(Pointing data for text and elements)
□ □ □ □ □ □ □

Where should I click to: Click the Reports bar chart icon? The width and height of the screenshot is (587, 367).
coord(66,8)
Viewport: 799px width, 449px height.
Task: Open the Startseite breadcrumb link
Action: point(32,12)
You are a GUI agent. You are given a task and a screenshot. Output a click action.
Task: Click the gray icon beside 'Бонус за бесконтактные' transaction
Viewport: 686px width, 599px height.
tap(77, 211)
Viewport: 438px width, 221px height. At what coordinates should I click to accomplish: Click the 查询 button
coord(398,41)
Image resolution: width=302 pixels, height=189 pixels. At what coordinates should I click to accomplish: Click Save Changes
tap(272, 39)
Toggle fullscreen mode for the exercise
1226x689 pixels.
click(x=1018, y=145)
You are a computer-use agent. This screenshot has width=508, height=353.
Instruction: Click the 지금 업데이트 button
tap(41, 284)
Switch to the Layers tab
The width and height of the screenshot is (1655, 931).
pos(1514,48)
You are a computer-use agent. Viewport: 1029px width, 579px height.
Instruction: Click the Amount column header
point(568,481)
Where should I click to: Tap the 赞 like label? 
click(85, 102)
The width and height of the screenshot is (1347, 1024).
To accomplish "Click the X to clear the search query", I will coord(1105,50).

□ □ □ □ □ □ □

** EXERCISE DETAILS **
Reproduce all of the data above line for line, without changing anything.

** OUTPUT FOR THIS EXERCISE **
Where should I click to: Click the Reports bar chart icon? The width and height of the screenshot is (587, 367).
coord(66,8)
Viewport: 799px width, 449px height.
Task: Open the Startseite breadcrumb link
Action: point(32,12)
You are a GUI agent. You are given a task and a screenshot. Output a click action.
Task: Click the gray icon beside 'Бонус за бесконтактные' transaction
Viewport: 686px width, 599px height.
tap(77, 211)
Viewport: 438px width, 221px height. At what coordinates should I click to accomplish: Click the 查询 button
coord(398,41)
Image resolution: width=302 pixels, height=189 pixels. At what coordinates should I click to accomplish: Click Save Changes
tap(272, 39)
Toggle fullscreen mode for the exercise
1226x689 pixels.
click(x=1018, y=145)
You are a computer-use agent. This screenshot has width=508, height=353.
Instruction: Click the 지금 업데이트 button
tap(41, 284)
Switch to the Layers tab
The width and height of the screenshot is (1655, 931).
pos(1514,48)
You are a computer-use agent. Viewport: 1029px width, 579px height.
Instruction: Click the Amount column header
point(568,481)
Where should I click to: Tap the 赞 like label? 
click(85, 102)
The width and height of the screenshot is (1347, 1024).
To accomplish "Click the X to clear the search query", I will coord(1105,50).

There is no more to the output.